Matricellular proteins are secreted molecules that have affinities for both extracellular matrix and cell surface receptors. Through interaction with structural proteins and the cells that maintain the matrix these proteins can alter matrix strength. Matricellular proteins exert control on cell activity primarily through engagement of membrane receptors that mediate outside-in signaling. An example of this group is thrombospondin-1 (TSP1), first identified as a component of the secreted product of activated platelets. As a result, TSP1 was initially studied in relation to coagulation, growth factor signaling and angiogenesis. More recently, TSP1 has been found to alter the effects of the gaseous transmitter nitric oxide (NO). This latter capacity has provided motivation to study TSP1 in diseases associated with loss of NO signaling as observed in cardiovascular disease and pulmonary hypertension (PH). PH is characterized by progressive changes in the pulmonary vasculature leading to increased resistance to blood flow and subsequent right heart failure. Studies have linked TSP1 to pre-clinical animal models of PH and more recently to clinical PH. This review will provide analysis of the vascular and non-vascular effects of TSP1 that contribute to PH, the experimental and translational studies that support a role for TSP1 in disease promotion and frame the relevance of these findings to therapeutic strategies.

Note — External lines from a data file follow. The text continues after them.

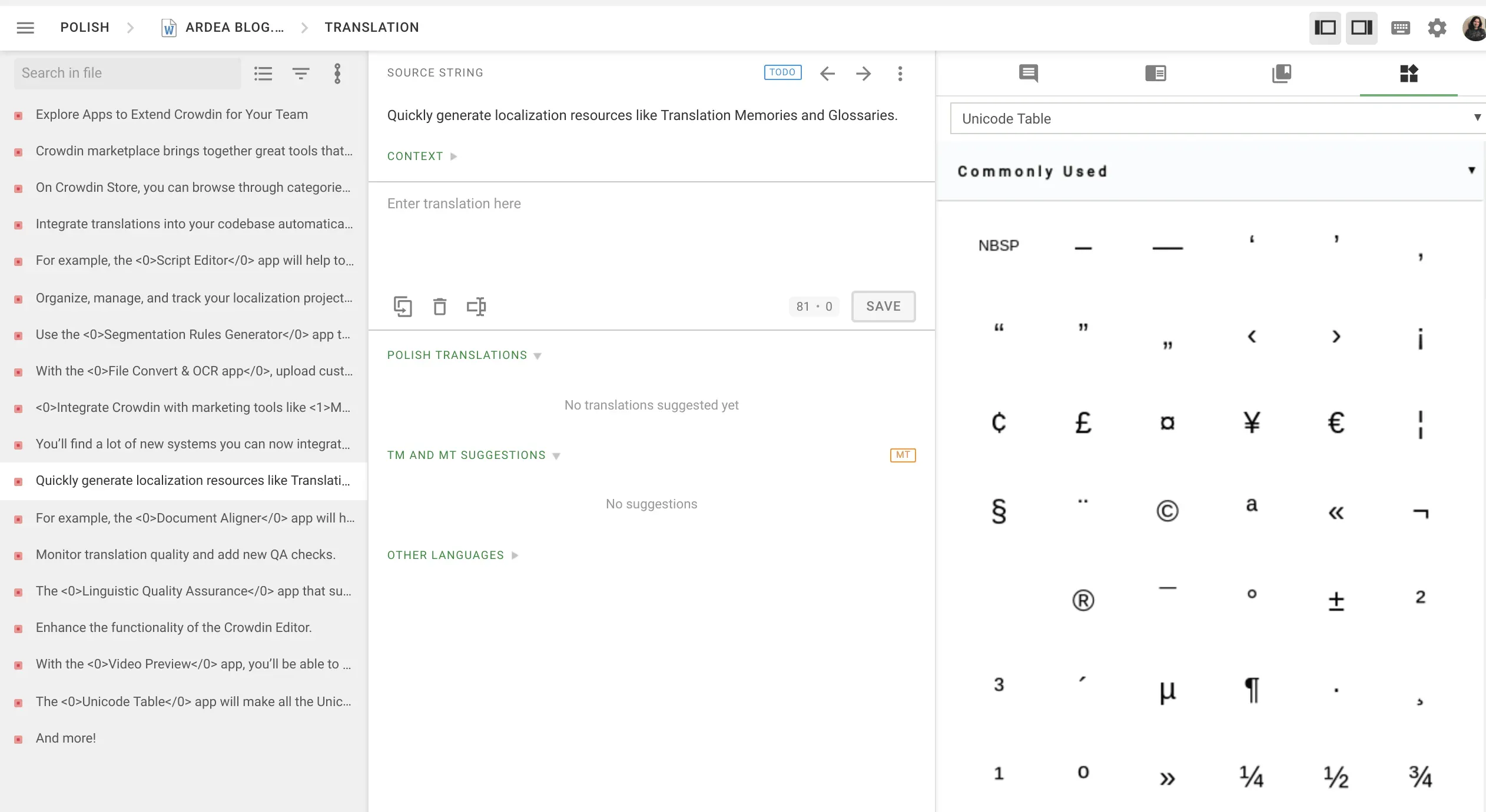Click the SAVE button
This screenshot has width=1486, height=812.
click(883, 306)
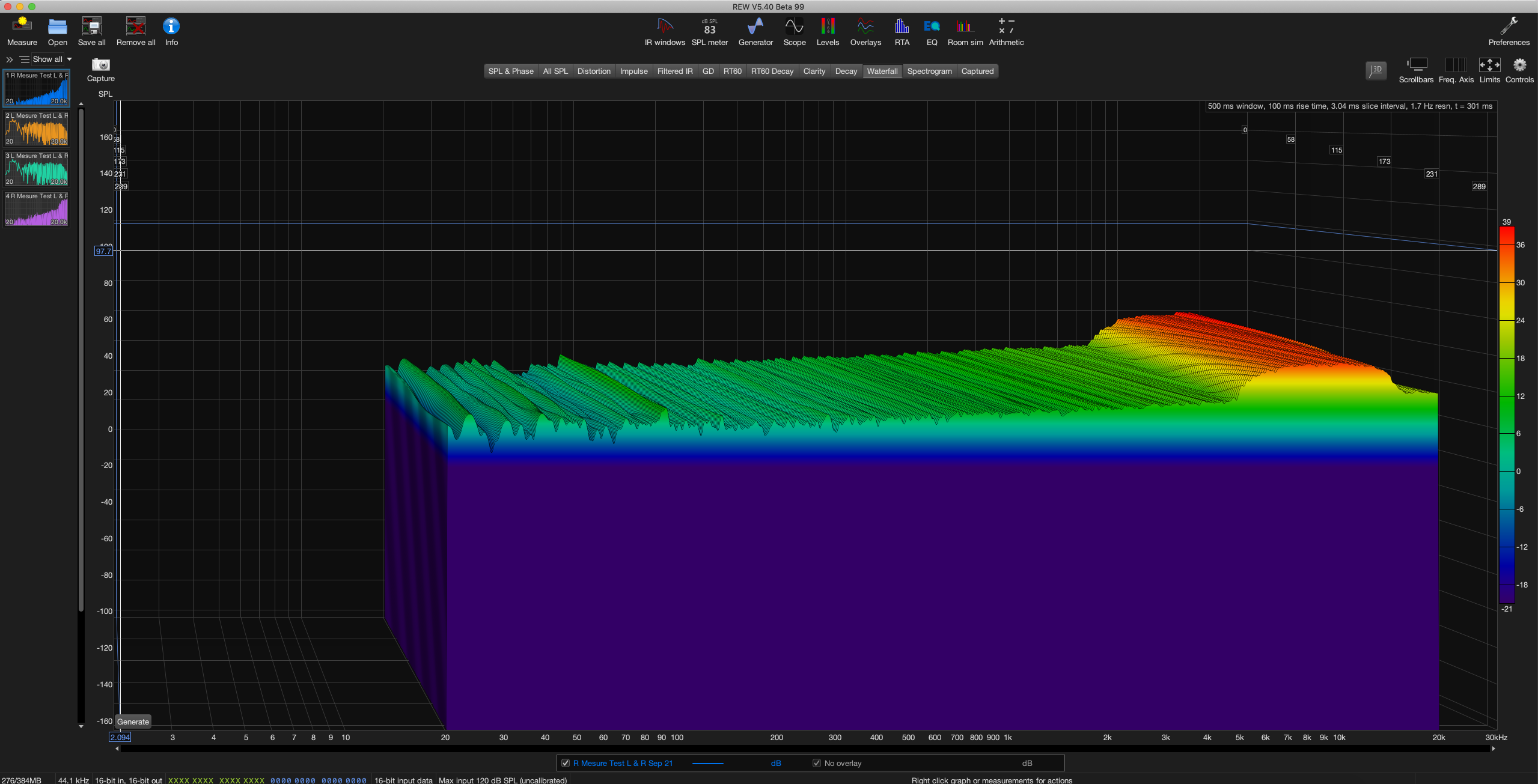Image resolution: width=1538 pixels, height=784 pixels.
Task: Click the horizontal frequency scrollbar
Action: 805,749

Keywords: CD47; Endothelin-1; Nitric  oxide; Nox1; Pulmonary  hypertension; ROS; Thrombospondin-1; Vasorelaxation; cMyc; eNOS.

Figure 1

Thrombospondin-1 negatively intersects vascular NO-ROS. Under healthy conditions TSP1 is almost undetectable. In acute and chronic injury and disease, TSP1 is induced in the systemic vasculature to engage CD47 and limit NO signaling through decreasing eNOS activity, and separately by rendering sGC and PKG resistant to activation. Separately, TSP1 limits cAMP signaling. TSP1 also activates NADPH oxidase 1 (Nox1) increasing superoxide production. Acting via these several pathways TSP1 promotes vascular rarefaction, vasoconstriction and ischaemia.

Figure 2

Thrombospondin-1 in PH. Hypoxia inducible factor-2α (HIF-2α) targets hypoxia response elements (HRE) to increase THSP1 transcription in pulmonary vascular cells. In pulmonary arterial endothelial cells (PAEC) TSP1 via CD47 promotes PH by (1) targeting Cav-1 to dysregulate eNOS while increasing ROS, (2) suppressing cMyc to de-repress ET-1/ETA, and (3) decreasing cell-cell adhesion. TSP1 also increases pulmonary smooth muscle cell (PASMC) migration and fibroblast (PAFIB) activity. In pulmonary arteries, TSP1 inhibits vasorelaxation, increases vasoconstriction and in hypoxia decreases Kv1.5 ion channel effects.